Reputation: 187
I have a vector of vector of vector
std::vector<std::vector<std::vector<double>>> mountain_table
and I would like to find the coordinates i, j, k of this vector for which it is the highest. I know that I should use max_element
but I don't know how to use it in a 3d vector.
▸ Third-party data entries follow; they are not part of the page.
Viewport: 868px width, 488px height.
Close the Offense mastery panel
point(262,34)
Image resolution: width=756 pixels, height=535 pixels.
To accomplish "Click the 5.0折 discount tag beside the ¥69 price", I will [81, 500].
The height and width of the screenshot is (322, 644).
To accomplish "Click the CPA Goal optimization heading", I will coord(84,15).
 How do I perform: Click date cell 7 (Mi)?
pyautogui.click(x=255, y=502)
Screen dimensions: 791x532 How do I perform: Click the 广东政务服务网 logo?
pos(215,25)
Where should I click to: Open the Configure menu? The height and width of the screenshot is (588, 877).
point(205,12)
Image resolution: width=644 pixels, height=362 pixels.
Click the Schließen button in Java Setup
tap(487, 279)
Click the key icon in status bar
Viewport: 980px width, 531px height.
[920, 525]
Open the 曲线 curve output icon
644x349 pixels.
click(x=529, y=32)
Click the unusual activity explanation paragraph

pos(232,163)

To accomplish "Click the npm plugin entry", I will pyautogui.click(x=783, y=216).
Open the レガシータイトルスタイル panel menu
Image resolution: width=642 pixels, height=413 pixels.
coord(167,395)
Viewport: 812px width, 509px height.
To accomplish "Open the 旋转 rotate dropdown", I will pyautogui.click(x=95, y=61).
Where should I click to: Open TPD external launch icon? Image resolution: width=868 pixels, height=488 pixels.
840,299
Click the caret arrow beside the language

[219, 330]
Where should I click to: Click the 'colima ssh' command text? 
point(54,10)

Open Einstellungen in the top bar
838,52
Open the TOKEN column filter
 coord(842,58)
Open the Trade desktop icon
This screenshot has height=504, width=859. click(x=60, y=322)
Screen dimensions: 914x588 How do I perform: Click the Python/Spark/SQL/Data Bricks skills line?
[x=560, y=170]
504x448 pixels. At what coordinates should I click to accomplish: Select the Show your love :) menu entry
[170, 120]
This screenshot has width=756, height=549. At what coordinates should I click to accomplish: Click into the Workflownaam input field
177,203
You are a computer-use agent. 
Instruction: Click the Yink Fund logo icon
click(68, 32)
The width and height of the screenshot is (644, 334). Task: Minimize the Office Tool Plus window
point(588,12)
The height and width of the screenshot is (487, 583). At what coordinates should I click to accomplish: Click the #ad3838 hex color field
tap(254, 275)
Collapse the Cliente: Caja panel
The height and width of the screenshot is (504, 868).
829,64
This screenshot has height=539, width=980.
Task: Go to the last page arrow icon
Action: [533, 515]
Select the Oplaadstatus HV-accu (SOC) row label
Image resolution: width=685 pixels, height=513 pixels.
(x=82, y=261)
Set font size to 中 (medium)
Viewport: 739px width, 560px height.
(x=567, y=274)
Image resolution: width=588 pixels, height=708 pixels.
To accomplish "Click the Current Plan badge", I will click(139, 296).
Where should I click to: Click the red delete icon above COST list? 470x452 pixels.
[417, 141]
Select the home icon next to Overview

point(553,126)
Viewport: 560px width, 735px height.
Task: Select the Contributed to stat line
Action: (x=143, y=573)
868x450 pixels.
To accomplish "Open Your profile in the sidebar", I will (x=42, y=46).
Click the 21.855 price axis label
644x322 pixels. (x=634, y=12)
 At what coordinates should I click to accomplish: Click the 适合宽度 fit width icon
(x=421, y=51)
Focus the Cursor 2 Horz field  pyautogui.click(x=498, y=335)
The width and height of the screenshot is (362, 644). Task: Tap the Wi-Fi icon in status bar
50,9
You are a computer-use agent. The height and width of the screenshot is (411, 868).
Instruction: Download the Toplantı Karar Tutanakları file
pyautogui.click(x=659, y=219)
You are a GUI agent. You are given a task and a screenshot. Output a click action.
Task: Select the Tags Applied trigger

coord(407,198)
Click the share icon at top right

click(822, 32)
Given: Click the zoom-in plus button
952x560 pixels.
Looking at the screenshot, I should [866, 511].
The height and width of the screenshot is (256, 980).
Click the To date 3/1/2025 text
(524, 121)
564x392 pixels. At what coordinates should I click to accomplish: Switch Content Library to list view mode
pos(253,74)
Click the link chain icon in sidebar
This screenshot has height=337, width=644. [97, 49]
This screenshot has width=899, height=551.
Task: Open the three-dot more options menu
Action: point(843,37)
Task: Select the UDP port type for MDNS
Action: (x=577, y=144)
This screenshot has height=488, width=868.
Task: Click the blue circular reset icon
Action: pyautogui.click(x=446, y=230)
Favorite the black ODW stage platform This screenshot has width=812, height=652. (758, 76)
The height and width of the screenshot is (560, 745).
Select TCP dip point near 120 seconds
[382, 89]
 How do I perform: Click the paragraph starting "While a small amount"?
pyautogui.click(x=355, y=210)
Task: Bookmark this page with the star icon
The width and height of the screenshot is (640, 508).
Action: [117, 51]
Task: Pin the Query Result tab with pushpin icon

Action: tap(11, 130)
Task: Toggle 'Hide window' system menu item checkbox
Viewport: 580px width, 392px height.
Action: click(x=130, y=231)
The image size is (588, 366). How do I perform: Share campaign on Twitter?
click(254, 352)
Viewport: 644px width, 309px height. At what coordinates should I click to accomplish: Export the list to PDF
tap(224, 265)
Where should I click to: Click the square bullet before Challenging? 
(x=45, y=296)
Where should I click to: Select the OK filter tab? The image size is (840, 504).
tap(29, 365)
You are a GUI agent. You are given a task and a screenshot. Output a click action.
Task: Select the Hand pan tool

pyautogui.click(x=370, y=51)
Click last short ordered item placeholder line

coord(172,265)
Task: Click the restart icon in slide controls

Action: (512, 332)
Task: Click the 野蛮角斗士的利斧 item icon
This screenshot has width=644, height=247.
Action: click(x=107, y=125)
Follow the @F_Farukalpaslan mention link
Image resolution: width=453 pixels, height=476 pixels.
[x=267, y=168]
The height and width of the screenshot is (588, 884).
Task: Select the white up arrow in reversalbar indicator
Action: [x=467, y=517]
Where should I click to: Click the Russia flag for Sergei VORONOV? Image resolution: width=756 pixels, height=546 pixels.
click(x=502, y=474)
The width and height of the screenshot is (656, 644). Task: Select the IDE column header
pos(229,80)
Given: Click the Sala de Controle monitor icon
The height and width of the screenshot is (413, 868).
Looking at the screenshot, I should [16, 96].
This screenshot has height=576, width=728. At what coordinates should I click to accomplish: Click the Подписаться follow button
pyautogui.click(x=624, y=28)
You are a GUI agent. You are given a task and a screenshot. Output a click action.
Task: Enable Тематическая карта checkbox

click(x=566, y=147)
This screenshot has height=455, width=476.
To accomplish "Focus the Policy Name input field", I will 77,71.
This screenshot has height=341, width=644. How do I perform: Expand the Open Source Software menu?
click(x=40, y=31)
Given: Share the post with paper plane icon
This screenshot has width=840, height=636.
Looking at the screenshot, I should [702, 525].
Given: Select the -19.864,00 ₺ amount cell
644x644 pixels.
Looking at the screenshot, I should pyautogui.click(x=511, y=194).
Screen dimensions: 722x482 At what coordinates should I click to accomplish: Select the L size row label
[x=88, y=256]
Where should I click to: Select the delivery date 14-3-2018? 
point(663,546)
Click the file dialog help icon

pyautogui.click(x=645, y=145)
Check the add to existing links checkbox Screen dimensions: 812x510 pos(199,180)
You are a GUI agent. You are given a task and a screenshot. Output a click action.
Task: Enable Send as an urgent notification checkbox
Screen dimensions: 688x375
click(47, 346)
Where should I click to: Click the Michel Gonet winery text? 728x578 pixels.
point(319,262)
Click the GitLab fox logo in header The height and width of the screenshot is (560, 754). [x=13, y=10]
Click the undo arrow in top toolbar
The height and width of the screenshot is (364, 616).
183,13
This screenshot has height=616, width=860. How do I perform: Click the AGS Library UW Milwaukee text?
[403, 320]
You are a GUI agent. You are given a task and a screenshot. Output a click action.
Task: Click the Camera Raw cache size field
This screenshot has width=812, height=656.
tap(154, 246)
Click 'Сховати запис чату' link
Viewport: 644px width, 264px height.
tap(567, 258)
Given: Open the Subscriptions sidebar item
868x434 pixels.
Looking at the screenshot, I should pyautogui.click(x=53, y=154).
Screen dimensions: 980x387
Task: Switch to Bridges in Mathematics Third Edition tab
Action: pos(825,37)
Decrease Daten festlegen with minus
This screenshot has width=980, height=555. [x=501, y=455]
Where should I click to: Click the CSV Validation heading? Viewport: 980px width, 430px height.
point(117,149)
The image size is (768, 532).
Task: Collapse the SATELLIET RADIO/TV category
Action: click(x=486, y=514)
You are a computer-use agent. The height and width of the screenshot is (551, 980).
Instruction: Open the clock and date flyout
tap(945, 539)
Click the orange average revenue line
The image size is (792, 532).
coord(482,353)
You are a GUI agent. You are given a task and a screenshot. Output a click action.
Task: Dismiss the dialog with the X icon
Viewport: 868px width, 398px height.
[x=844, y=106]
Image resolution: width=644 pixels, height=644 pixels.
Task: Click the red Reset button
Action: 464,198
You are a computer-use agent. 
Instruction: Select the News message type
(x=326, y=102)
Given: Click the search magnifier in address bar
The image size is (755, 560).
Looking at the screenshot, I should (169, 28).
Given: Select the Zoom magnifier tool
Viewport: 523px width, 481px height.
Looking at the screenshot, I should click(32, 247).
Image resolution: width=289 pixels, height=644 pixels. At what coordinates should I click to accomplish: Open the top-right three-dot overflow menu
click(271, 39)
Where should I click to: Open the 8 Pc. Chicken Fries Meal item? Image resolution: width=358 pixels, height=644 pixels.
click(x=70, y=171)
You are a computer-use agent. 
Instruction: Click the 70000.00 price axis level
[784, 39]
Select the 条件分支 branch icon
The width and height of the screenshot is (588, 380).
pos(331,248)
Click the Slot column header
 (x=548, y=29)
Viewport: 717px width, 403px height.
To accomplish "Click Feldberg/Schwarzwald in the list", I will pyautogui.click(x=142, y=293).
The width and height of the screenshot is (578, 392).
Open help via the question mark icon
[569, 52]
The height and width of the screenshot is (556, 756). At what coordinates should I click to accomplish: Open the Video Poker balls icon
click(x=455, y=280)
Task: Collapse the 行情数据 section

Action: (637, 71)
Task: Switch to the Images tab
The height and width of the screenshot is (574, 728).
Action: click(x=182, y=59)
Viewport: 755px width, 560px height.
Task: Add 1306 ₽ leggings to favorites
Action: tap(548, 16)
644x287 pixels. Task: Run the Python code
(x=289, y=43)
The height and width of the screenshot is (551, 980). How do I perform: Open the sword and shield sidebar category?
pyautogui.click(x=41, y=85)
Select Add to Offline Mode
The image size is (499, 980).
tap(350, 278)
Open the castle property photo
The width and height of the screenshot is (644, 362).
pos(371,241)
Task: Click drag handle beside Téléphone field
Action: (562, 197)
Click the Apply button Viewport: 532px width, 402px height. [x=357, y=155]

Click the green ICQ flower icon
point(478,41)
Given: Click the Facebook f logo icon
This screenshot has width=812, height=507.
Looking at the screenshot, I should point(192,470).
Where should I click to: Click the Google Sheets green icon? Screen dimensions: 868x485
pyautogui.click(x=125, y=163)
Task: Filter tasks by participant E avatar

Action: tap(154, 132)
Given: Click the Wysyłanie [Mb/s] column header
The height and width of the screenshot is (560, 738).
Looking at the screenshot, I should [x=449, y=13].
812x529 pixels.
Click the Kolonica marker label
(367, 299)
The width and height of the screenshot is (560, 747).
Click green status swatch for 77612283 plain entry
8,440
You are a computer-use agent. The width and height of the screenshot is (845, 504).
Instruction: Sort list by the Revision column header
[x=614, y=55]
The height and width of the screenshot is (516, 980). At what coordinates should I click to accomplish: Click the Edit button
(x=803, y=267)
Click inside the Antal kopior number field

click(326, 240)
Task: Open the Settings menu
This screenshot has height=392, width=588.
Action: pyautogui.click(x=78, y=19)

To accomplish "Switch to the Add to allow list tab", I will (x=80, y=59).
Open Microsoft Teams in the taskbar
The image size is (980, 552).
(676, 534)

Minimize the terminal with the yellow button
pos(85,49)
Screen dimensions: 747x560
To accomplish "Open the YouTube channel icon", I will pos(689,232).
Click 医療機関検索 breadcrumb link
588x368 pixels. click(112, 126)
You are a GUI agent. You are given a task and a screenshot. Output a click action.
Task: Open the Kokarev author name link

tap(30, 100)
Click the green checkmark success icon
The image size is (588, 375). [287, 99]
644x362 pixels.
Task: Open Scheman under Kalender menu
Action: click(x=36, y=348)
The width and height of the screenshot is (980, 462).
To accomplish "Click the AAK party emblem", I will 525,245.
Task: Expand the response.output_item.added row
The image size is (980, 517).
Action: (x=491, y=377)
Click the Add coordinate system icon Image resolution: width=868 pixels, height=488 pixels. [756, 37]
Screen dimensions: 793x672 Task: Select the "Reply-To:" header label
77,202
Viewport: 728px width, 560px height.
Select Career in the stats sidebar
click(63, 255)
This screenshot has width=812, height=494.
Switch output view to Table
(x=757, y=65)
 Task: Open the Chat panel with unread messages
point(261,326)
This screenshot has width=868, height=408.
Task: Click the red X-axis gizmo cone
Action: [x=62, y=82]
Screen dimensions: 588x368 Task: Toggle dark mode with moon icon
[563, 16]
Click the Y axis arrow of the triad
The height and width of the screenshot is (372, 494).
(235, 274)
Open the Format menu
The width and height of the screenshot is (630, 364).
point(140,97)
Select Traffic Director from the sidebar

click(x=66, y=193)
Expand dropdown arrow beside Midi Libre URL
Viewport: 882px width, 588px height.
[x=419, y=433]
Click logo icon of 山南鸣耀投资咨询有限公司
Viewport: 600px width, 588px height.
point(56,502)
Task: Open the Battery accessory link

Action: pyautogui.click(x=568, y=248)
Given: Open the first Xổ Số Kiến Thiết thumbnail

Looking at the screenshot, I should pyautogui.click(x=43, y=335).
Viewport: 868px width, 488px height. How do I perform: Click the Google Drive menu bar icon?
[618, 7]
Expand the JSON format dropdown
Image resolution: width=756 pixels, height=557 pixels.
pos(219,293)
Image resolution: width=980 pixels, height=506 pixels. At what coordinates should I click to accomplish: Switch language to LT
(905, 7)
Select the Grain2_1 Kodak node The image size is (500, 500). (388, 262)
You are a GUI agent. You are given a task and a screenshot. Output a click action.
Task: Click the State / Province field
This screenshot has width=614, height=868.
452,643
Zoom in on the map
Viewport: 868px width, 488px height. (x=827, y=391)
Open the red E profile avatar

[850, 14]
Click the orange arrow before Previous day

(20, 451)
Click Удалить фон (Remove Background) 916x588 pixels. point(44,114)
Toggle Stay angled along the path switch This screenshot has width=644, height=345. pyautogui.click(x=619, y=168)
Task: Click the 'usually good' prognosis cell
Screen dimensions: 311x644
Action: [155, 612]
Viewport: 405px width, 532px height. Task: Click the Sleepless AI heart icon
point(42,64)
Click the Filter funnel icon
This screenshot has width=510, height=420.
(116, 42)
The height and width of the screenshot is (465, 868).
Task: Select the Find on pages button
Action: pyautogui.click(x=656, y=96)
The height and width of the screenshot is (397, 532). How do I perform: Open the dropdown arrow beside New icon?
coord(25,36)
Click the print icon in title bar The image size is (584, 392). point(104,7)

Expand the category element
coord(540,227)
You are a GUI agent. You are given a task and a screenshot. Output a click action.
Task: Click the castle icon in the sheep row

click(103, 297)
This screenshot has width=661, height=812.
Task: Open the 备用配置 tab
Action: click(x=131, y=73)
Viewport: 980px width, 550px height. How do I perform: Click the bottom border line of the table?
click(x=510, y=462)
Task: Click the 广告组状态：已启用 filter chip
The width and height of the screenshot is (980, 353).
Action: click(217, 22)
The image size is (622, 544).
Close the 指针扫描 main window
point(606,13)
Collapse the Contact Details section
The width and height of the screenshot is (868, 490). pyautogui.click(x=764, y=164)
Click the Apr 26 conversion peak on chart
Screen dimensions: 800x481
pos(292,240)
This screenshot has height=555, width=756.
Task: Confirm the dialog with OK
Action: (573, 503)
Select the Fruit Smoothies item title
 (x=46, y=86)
How should I get those coordinates?
Upvotes: 4
Views: 828
Reputation: 44238
I do not think you can use std::max_element
for such data. You can use std::accumulate()
:
using dvect = std::vector<double>;
using ddvect = std::vector<dvect>;
using dddvect = std::vector<ddvect>;
dddvect mx = { { { 1, 2, 3 }, { -1, 3 }, { 8,-2, 3 } },
{ {}, { -1, 25, 3 }, { 7, 3, 3 } },
{ { -1, -2, -3 }, {}, { 33 } } };
struct max_value {
size_t i = 0;
size_t j = 0;
size_t k = 0;
double value = -std::numeric_limits<double>::infinity();
max_value() = default;
max_value( size_t i, size_t j, size_t k, double v ) : i( i ), j( j ), k( k ), value( v ) {}
max_value operator<<( const max_value &v ) const
{
return value > v.value ? *this : v;
}
};
auto max = std::accumulate( mx.begin(), mx.end(), max_value{}, [&mx]( const max_value &val, const ddvect &ddv ) {
auto i = std::distance( &*mx.cbegin(), &ddv );
return std::accumulate( ddv.begin(), ddv.end(), val, [i,&ddv]( const max_value &val, const dvect &dv ) {
auto j = std::distance( &*ddv.cbegin(), &dv );
return std::accumulate( dv.begin(), dv.end(), val, [i,j,&dv]( const max_value &val, const double &d ) {
auto k = std::distance( &*dv.cbegin(), &d );
return val << max_value( i, j, k, d );
} );
} );
} );
live example. Code could be simplified if C++14 or later allowed but I am not sure that it would worse the effort and data reorganization most probably would work better (you would be able to use std::max_element()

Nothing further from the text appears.